In a second aspect, one embodiment of the invention provides a multi-layer composite material measurement apparatus, the multi-layer composite material being provided with a plurality of sub-layers arranged in a stack, comprising a heating device for sending a heating signal to heat the multi-layer composite material; the temperature measuring device is used for acquiring temperature data of the multilayer composite material in a first direction; and the data processing device is connected with the temperature measuring device and used for acquiring a temperature-time change relation T (t) of the multilayer composite material in a first direction according to the temperature data, acquiring a thermal resistance-time change relation Z (t) according to the temperature-time change relation T (t), and processing the thermal resistance-time change relation Z (t) to acquire a first thermal resistance of each sublayer.

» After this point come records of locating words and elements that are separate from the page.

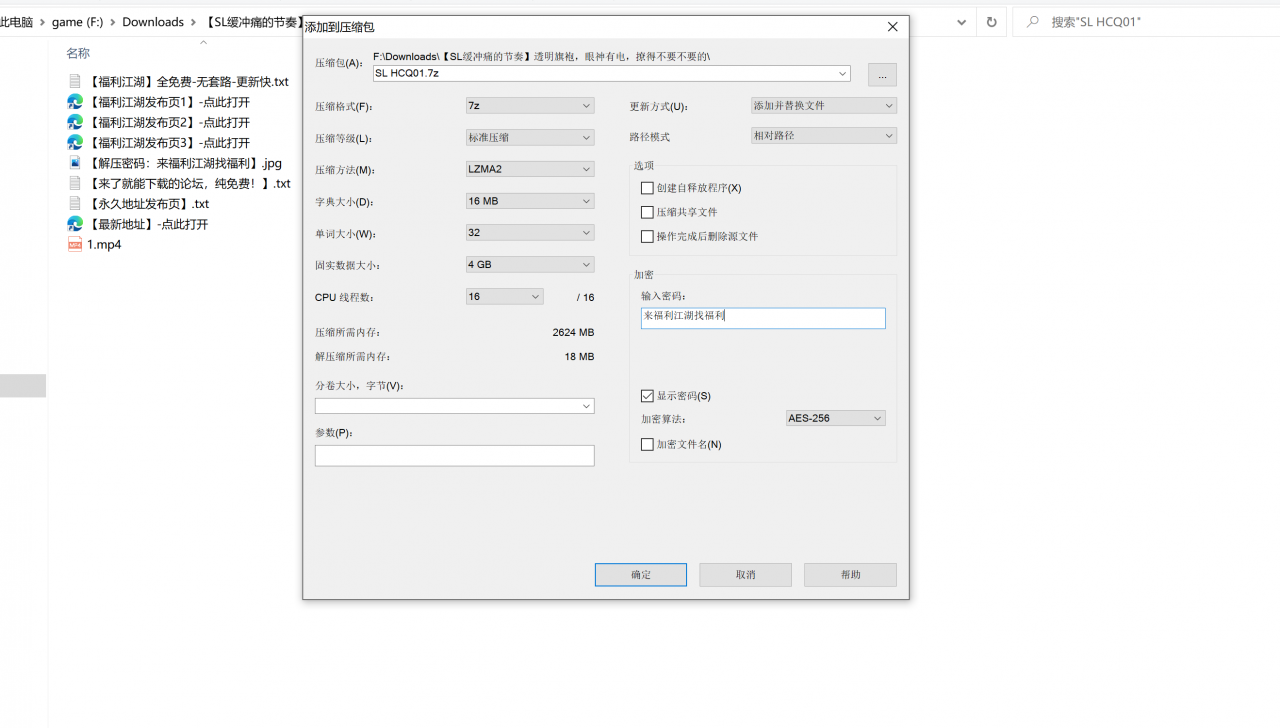Expand the 加密算法 AES-256 dropdown
Screen dimensions: 1280x728
(835, 419)
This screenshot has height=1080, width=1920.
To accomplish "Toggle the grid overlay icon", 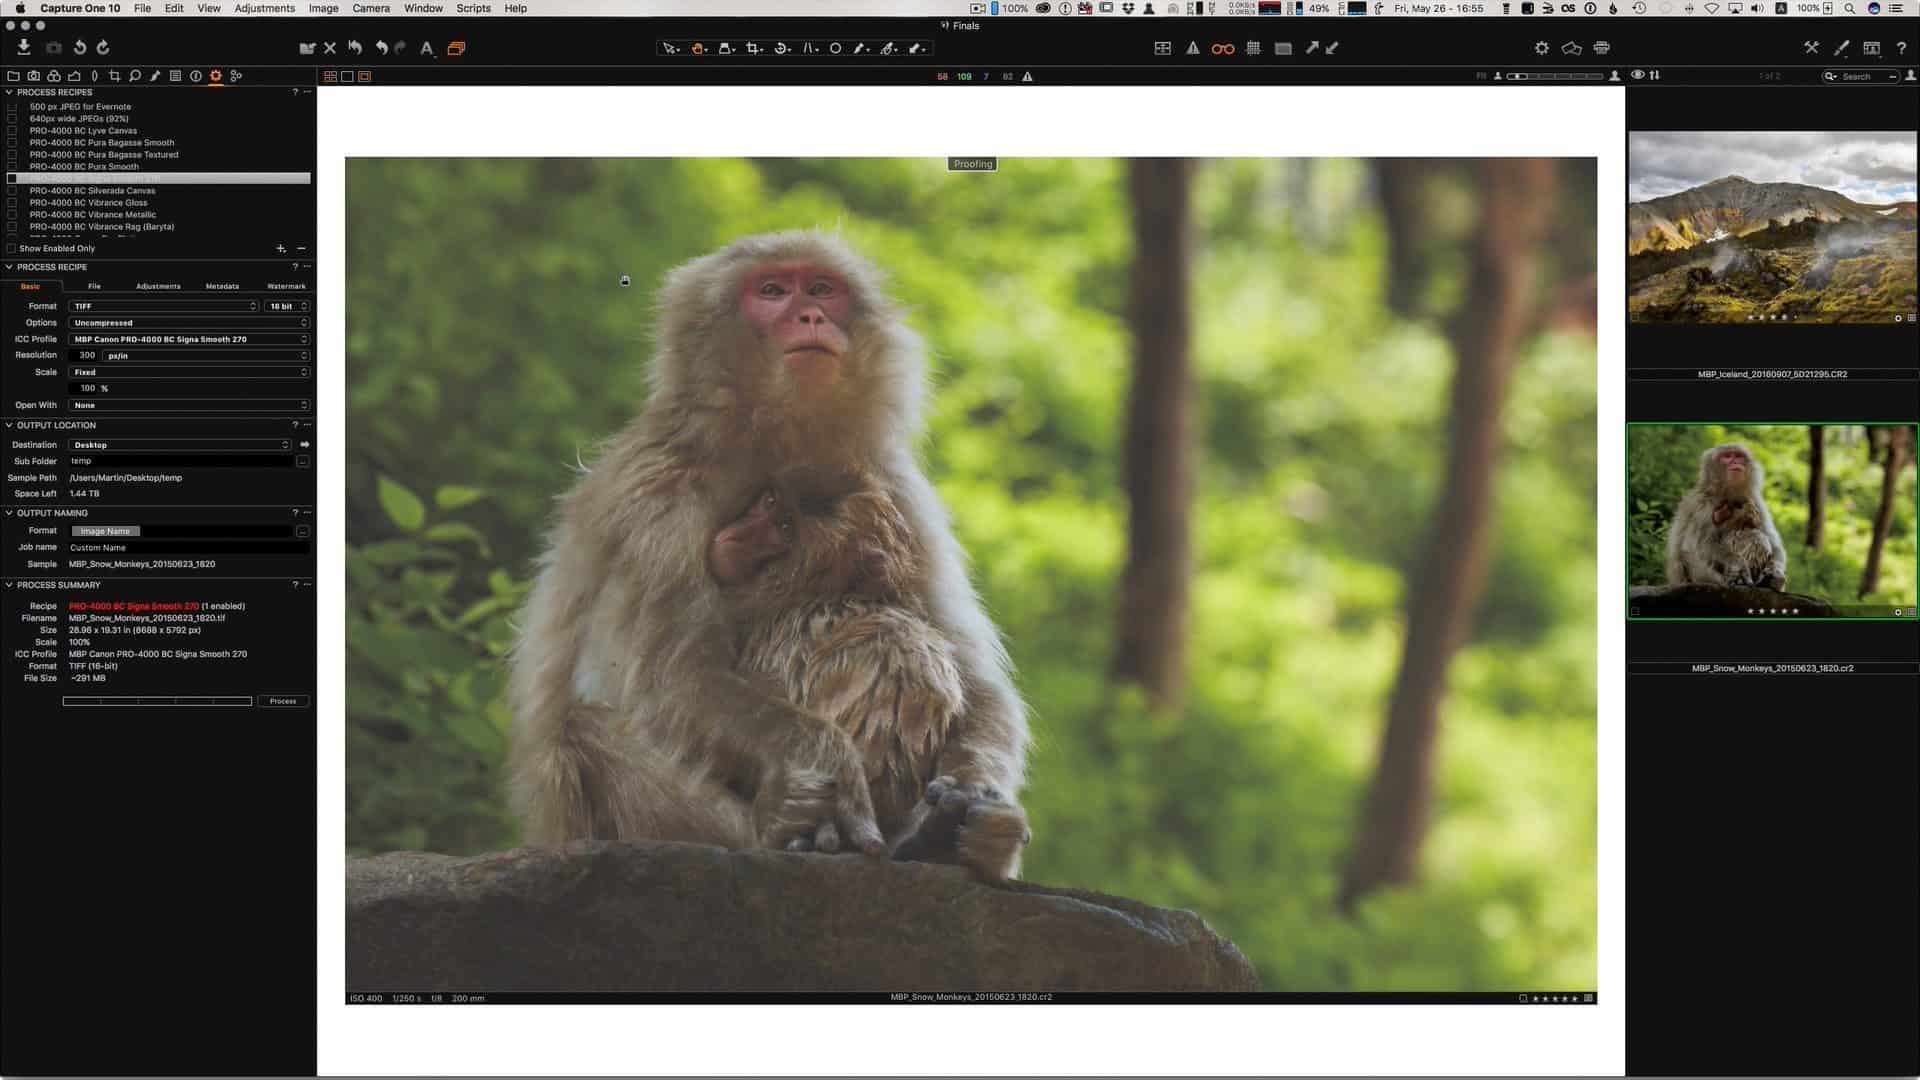I will pos(1253,48).
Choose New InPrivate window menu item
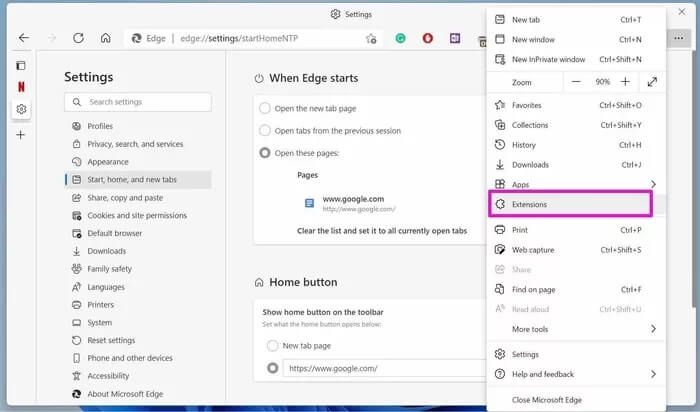700x412 pixels. [548, 59]
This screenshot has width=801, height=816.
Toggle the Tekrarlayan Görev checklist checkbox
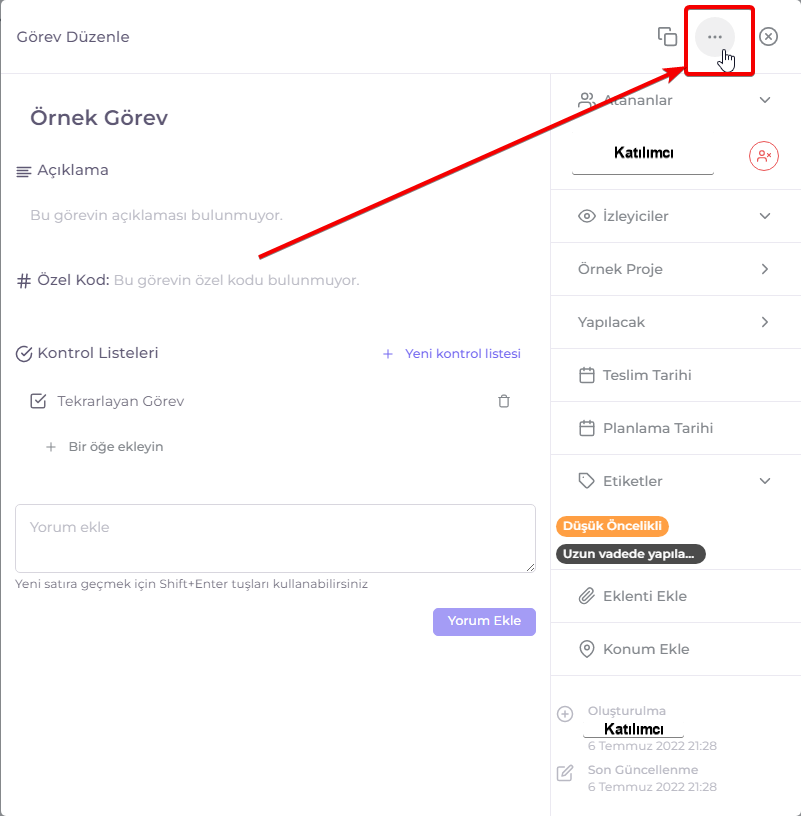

Multilayer composite measurement apparatus according to further embodiments of the present invention, further comprising: a cooling device connected with the second surface of the multilayer composite material and used for keeping the temperature of the second surface constant; and the signal control device is arranged between the heating device and the multilayer composite material and is used for controlling the transmission direction of the heating signal so as to uniformly heat the multilayer composite material.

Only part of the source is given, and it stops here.